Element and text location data
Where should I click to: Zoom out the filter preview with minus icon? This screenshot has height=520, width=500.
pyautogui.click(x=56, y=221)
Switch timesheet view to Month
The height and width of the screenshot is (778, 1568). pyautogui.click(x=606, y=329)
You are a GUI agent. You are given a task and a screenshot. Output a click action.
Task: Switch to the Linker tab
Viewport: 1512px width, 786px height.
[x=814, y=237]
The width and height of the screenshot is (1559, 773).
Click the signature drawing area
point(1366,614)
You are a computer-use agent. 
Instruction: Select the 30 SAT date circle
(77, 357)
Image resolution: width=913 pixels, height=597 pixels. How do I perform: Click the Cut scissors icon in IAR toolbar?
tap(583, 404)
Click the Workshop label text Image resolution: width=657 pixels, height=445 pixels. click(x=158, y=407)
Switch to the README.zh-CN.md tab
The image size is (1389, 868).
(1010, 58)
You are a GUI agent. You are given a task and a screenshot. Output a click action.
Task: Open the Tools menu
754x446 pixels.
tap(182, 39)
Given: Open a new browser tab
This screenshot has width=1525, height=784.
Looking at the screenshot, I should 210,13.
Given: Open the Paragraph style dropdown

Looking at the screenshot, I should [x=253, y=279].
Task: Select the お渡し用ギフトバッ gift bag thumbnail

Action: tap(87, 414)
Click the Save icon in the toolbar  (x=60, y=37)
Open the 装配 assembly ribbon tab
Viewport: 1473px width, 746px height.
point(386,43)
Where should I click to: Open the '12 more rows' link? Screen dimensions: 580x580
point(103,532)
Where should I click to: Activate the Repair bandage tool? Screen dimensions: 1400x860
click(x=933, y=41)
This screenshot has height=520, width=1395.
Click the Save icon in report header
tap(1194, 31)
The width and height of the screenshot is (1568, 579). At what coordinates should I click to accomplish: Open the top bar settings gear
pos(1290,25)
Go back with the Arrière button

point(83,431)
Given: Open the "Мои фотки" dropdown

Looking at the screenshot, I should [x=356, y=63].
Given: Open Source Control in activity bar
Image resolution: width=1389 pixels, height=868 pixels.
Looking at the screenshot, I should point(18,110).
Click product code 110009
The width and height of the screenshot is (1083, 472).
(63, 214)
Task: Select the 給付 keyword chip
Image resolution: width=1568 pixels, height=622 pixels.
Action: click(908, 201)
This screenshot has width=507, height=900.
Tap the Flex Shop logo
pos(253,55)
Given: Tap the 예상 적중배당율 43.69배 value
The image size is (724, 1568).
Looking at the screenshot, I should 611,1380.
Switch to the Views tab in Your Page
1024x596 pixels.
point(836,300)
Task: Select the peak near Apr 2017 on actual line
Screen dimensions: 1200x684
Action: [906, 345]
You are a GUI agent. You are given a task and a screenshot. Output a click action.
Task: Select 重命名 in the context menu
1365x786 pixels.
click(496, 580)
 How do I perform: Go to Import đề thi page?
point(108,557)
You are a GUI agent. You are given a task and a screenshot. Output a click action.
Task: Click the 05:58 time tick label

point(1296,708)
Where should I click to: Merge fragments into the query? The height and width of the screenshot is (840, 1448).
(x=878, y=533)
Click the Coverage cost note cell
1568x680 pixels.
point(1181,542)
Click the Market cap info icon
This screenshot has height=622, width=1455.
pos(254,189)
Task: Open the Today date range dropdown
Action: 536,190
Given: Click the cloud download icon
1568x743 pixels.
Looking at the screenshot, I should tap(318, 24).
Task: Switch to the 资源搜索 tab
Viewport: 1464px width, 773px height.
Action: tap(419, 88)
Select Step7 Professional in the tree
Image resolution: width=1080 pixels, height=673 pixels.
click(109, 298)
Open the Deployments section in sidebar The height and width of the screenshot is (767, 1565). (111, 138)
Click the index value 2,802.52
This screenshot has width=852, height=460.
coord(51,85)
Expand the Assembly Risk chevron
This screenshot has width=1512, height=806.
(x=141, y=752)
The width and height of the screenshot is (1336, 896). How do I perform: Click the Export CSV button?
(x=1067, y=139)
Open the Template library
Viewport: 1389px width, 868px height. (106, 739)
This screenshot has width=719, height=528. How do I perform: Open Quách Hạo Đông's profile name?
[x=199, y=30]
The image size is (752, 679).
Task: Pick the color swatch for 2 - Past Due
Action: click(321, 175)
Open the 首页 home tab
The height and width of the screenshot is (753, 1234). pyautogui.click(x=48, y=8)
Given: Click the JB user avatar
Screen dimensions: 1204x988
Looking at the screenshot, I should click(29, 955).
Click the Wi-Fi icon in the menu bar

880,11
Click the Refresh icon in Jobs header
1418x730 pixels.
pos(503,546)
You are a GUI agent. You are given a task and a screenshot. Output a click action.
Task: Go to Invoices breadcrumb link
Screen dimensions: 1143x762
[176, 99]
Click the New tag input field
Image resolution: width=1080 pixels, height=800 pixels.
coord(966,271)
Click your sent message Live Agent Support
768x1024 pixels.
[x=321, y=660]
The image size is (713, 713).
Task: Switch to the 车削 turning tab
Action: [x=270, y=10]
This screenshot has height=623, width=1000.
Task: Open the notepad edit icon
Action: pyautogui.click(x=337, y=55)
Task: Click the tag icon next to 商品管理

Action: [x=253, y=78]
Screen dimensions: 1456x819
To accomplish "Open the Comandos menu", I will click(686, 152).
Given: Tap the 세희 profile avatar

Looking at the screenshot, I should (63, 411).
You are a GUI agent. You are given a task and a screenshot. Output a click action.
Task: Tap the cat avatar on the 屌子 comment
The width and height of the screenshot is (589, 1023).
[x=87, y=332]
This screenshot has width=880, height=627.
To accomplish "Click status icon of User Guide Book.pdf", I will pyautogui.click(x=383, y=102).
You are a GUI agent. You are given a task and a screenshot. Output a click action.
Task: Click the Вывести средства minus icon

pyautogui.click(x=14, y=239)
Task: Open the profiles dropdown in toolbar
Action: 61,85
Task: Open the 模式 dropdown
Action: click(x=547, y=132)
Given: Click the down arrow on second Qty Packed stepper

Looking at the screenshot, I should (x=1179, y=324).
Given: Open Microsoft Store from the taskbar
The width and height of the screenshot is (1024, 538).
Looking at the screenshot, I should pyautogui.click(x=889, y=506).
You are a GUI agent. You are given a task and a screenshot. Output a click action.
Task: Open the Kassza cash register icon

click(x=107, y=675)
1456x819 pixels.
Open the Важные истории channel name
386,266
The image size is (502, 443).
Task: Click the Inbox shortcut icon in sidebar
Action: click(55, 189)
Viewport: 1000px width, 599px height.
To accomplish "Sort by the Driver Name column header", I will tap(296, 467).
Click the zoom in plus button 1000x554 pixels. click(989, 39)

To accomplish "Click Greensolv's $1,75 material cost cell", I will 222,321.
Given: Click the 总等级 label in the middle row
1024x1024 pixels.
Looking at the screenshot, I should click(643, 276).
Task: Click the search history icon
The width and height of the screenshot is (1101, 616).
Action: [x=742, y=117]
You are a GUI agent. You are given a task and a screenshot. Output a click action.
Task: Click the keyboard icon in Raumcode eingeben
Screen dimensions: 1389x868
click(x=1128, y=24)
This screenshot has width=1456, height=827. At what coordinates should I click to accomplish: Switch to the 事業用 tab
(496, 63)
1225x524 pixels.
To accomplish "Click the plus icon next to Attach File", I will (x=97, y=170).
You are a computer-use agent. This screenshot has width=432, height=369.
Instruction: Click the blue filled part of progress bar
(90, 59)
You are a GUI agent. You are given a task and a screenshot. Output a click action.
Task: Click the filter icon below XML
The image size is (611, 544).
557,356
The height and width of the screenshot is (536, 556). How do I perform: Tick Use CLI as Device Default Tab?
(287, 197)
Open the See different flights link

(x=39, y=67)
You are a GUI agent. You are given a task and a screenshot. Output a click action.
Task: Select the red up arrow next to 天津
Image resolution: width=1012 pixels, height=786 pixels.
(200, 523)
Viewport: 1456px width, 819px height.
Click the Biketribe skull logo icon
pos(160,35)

**Problem description:** Tally the lines in the rows above that contain the string "cell", and reply with the number alone.

**Completed task:** 2